Giffords credited Cochise County Sheriff Larry Dever with helping educate her to the particular strains on first responders of illegal immigration - a subject that was sure to arise later in the day in Douglas at her summit meeting with municipal and law enforcement officials from the U.S. and Mexico.



 In Sierra Vista, the mix of Border Patrol agents, firefighters, paramedics, air evacuation personnel and health workers listened as Giffords talked about her seat on the Science and Technology committee, and her awareness of the impact of climate shifts, less snowpack and rainfall on the water supply needed to fight fires, support the fastest growing state and its growing demand for an expanded infrastructure.



 "People back east don't know our topography, our empty areas," she said. "I want to apply pressure to make sure you have the tools, resources and techniques to do your jobs."



 She related her job on the Foreign Affairs committee (Western Hemisphere) to the summit in Douglas, saying that no doubt the recent drug gang violence in Cananea would come under discussion and that as a major clearinghouse for drugs, the Interstate 19 corridor leading to Tucson would be studied for permanent Border Patrol checkpoints.



 She expressed the belief that Arizona's border counties interconnect and inter-relate in terms of their front line personnel, and that people in the room could be called upon to help each other and their counterparts in neighboring jurisdictions in the event of a shootout or disaster along or near the border.



 Fry Fire Chief Bill Miller invited the group to comment or ask questions of Giffords, who listened to a variety of concerns, chiefly regarding the lack of insurance coverage for U.S. agencies and volunteers entering Mexico to assist with fires or other hazardous situations.



 The distinction between "the smart thing to do" and "the right or moral thing to do," was raised by more than one fire official, who cited danger to life as well as property a regular dilemma faced by border responders.

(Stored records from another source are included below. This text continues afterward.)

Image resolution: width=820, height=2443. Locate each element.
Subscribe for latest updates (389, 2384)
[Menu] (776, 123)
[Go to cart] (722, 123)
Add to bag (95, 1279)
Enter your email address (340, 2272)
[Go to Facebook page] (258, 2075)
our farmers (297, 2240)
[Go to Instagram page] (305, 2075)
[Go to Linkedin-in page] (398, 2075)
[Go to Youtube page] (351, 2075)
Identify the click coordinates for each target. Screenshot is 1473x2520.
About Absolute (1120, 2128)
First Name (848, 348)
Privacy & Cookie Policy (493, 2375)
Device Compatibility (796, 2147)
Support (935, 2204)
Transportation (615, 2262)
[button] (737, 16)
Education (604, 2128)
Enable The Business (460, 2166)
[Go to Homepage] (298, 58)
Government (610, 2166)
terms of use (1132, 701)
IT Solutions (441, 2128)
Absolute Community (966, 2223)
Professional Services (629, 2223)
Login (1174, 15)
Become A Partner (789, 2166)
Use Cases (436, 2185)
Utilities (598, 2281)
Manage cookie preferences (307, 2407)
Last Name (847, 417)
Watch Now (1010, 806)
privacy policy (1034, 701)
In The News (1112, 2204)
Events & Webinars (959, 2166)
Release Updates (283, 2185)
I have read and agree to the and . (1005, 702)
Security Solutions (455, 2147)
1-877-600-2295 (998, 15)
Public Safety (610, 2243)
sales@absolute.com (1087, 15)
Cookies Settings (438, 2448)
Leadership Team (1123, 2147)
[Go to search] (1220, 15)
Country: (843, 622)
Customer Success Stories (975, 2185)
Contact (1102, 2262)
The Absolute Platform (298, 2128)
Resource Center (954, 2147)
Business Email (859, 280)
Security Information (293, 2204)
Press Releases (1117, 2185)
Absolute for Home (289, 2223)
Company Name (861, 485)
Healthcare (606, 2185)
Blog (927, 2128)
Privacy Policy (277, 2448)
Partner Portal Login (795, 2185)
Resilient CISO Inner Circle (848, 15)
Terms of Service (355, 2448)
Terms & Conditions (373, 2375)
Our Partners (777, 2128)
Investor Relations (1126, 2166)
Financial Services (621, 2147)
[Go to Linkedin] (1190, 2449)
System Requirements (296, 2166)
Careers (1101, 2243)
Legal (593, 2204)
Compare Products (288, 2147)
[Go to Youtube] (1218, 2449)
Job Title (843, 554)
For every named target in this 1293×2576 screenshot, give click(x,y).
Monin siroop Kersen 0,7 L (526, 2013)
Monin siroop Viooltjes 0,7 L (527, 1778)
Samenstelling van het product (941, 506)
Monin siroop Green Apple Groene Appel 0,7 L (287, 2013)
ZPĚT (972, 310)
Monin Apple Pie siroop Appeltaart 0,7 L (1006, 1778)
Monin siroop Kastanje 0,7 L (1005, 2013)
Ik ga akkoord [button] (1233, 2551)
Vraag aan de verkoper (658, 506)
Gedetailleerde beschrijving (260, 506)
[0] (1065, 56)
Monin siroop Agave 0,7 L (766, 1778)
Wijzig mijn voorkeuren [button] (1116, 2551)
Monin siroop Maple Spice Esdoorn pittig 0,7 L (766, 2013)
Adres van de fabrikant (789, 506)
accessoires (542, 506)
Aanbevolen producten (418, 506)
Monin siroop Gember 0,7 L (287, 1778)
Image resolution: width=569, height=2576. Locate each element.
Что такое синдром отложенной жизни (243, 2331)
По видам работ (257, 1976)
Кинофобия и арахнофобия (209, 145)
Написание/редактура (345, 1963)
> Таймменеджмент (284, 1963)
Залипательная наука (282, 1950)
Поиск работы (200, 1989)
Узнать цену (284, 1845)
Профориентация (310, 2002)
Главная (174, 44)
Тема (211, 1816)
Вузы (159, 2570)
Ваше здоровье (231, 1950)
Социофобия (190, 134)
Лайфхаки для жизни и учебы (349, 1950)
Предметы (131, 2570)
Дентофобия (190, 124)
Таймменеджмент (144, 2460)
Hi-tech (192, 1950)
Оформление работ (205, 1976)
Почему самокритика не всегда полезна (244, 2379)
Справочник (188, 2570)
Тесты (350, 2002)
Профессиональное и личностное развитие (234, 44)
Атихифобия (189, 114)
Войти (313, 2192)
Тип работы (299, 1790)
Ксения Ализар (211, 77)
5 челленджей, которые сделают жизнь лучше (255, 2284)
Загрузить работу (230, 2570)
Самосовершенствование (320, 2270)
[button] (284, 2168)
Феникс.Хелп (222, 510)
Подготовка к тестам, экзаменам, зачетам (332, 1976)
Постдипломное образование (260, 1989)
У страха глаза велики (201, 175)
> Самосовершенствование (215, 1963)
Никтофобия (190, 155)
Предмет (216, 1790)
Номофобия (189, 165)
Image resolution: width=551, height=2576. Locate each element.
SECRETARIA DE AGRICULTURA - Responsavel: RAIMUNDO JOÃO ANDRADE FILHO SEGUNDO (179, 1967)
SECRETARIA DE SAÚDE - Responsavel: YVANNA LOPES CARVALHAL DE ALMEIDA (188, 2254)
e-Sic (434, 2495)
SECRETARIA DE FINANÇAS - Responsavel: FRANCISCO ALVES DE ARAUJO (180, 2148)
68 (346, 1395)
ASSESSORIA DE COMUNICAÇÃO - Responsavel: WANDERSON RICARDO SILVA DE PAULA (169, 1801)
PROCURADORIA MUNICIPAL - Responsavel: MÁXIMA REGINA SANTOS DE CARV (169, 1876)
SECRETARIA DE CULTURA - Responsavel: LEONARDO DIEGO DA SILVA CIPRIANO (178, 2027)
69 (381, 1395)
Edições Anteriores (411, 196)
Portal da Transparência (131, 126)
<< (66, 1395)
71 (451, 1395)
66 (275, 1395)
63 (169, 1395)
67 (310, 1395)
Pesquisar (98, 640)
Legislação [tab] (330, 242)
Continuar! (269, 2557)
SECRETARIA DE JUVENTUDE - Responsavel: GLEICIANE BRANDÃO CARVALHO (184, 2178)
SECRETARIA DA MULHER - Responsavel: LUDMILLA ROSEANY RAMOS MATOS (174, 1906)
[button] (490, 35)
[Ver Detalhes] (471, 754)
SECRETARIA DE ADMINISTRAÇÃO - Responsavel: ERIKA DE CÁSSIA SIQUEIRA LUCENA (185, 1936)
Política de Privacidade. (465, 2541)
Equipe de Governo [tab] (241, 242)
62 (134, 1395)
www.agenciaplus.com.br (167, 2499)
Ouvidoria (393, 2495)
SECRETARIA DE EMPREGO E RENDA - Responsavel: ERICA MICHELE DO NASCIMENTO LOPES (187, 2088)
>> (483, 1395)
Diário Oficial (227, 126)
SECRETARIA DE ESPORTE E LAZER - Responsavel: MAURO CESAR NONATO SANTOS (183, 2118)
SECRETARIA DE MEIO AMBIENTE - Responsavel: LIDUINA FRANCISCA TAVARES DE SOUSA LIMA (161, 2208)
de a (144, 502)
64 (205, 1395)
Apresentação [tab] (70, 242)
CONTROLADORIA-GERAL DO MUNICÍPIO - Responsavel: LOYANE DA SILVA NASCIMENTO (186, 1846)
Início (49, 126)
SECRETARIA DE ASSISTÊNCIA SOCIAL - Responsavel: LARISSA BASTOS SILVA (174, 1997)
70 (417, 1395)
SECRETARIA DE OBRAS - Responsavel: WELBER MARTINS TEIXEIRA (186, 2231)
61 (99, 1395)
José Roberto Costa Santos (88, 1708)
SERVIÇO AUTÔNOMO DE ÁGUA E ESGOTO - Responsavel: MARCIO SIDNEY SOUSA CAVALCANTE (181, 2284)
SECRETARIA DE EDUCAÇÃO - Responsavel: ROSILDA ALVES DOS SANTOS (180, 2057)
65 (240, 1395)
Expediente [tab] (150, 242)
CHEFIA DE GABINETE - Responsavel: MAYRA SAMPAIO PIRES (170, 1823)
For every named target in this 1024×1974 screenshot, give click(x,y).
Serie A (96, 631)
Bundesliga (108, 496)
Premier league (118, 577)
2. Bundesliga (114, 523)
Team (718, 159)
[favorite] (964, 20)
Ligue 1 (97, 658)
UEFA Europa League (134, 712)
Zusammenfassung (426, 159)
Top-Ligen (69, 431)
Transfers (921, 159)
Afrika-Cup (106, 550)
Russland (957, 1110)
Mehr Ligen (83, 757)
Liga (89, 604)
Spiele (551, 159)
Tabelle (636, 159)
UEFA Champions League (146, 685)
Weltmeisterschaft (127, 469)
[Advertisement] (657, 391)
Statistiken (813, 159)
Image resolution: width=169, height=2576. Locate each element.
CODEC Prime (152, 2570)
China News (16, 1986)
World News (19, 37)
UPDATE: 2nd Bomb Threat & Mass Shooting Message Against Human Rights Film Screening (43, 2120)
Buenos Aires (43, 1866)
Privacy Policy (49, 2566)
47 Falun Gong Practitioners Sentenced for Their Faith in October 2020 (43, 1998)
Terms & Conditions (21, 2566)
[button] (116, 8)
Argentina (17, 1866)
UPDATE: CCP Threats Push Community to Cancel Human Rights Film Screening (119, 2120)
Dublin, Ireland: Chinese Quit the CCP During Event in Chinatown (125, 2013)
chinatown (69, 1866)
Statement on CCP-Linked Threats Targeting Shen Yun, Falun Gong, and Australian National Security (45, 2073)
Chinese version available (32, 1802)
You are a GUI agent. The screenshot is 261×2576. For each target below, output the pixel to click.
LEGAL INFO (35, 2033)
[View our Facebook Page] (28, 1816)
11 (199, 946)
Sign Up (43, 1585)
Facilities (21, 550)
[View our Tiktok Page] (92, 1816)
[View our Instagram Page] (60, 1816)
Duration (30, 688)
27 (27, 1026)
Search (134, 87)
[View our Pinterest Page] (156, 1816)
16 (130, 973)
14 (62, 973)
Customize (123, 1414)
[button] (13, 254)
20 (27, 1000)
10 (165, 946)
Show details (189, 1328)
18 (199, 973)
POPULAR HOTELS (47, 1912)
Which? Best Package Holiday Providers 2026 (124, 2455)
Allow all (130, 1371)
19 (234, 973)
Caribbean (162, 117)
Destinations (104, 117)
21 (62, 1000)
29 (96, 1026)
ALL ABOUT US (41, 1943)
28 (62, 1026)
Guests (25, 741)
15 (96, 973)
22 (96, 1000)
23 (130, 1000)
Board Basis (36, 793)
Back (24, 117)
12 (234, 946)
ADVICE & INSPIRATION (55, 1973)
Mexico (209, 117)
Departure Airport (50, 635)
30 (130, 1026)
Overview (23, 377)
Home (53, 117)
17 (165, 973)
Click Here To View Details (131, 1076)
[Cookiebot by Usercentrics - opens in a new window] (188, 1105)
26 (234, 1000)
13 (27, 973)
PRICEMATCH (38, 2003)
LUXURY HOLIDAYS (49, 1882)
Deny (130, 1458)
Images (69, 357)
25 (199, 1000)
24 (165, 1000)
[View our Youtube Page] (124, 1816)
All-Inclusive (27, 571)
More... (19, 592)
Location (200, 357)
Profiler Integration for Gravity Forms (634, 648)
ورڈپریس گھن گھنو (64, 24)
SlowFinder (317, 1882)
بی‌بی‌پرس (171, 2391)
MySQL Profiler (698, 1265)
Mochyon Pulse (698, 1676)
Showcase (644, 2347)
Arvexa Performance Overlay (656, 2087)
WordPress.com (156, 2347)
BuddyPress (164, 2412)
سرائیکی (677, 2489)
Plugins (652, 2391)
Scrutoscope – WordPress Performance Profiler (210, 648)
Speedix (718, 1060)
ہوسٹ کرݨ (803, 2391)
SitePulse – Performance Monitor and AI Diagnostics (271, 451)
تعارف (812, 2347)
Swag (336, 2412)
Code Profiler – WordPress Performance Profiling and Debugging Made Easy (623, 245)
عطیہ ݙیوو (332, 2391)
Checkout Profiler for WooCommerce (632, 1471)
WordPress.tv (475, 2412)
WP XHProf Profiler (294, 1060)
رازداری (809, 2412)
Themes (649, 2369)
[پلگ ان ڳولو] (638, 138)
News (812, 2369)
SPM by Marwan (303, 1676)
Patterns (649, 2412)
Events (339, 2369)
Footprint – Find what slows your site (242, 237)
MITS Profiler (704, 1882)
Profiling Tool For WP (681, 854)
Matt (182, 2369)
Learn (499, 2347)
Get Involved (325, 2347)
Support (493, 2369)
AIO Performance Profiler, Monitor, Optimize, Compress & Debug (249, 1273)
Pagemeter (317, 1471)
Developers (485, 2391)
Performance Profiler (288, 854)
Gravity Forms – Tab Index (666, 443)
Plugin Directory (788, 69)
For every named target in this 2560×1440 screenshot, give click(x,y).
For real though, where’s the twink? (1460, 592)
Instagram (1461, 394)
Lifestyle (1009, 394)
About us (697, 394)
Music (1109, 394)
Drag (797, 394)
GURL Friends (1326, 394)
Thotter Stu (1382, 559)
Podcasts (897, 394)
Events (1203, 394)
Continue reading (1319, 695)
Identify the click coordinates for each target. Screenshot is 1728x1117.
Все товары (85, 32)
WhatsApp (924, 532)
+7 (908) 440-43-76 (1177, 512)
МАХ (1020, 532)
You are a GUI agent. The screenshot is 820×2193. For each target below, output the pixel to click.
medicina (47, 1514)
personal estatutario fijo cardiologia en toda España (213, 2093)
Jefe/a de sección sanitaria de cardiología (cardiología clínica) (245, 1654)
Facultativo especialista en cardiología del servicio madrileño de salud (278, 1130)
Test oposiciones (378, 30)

Major fires or chemical spills that could impact American citizens could be mitigated if assistance didn't carry with it such risk. "There's no liability," said Douglas Fire Chief Mario Novoa, who told Giffords he receives calls for help from across the border but is reluctant to offer more than technical assistance.



 He expressed agreement with others who said there should be a kind of "free zone" for emergency workers and equipment that allowed some easy, prescribed-distance entry into Mexico.



 "You can't even fly over in a helicopter," offered one first responder.



 Earlier, Giffords learned that firefighters and volunteers had been told a special border card - at half the price of a passport - was in the works, and she didn't know where that idea stood.



 She promised to look into it.



 Mike Evans, Cochise County's emergency services director, updated Giffords and those in the fire station bay on the progress of the Collaborative Border Region Alliance - a project involving the Department of Homeland Security and the Environmental Protection Agency. It would utilize federal funds to construct and purchase equipment that would connect all of Southern Arizona's emergency response and law enforcement organizations together with fully "interoperable" communications.



 "There'd be more channels," said Evans, "and we could tie in to Pima and Yuma. It would get us all talking together, from one side of the state to the other."



 Miller presented Giffords with a firefighter's ax, mounted on a plaque to commemorate her visit.